Le tout permet déjà au modèle d’annotation et à un modèle de computer vision de détecter la piste d’atterrissage sur les vidéos synthétiques et réelles. En revanche, ces données ne concernent que des atterrissages dans de bonnes conditions météorologiques, de jour ou de nuit. « Sur Google Earth, il fait toujours beau », plaisante Thierry Sammour.
Un enjeu de standardisation
Il serait intéressant de nourrir LARD avec des images d’atterrissage par mauvais temps ou dans le cas d’une approche abrupte, entre autres. Ce n’est pas, pour autant, la priorité. Le défi premier des chercheurs est de mobiliser une plus large communauté afin d’enrichir encore le jeu de données. Selon le responsable des systèmes de navigation basés sur la vision chez Airbus, LARD a déjà permis de réunir des experts de la certification, de l’explicabilité et de l’embarqué dans l’IA appliquée à l’aviation autour d’un cas d’usage spécifique. Il s’agit, par ailleurs, de renforcer les collaborations entre les acteurs industriels privés et les organismes de recherche.

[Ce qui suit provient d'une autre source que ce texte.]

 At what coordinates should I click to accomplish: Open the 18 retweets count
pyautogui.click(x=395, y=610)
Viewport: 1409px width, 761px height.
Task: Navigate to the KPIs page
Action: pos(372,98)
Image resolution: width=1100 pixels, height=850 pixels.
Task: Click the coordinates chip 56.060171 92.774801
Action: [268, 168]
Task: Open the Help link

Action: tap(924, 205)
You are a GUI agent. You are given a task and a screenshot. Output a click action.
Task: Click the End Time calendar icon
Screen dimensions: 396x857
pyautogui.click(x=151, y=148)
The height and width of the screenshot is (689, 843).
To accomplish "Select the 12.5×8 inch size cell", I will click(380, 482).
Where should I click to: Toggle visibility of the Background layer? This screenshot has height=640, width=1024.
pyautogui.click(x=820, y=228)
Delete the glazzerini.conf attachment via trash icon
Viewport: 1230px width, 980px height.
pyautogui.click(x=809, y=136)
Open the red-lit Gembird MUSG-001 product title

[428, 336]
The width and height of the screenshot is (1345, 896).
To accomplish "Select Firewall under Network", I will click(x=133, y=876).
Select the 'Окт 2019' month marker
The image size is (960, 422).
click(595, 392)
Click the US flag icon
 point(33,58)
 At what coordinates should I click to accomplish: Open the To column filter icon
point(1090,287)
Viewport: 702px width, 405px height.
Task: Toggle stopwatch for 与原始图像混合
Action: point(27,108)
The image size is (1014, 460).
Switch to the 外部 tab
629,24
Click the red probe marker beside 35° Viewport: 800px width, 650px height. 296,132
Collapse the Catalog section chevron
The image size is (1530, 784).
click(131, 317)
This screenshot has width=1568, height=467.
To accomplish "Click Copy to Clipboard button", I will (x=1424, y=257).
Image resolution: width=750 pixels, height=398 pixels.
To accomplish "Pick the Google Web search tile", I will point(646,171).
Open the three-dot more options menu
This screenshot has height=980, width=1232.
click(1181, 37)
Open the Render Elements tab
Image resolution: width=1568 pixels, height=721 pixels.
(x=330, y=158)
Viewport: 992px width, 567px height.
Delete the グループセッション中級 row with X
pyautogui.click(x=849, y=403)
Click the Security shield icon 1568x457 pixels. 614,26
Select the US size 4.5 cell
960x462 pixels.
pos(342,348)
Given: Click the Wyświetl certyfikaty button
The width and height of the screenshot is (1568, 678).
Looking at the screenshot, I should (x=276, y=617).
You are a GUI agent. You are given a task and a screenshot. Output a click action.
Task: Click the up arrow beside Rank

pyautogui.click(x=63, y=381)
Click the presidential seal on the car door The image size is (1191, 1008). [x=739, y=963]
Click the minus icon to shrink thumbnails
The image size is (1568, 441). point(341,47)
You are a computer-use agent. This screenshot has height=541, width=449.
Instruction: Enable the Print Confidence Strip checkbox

Outre la difficulté de constituer une base de données de vidéo conséquente, Thierry Sammour considère que, à l’instar de l’adoption de l’ILS, concerne toute l’industrie. Selon lui, LARD participe à l’obtention d’un consensus autour de ces technologies de vision par ordinateur dans le domaine de l’aviation. In fine, il s’agit de faire naître des algorithmes entraînés à partir de données de haute qualité qui devraient servir à tous les industriels de l’aéronautique, même quand ils sont rivaux.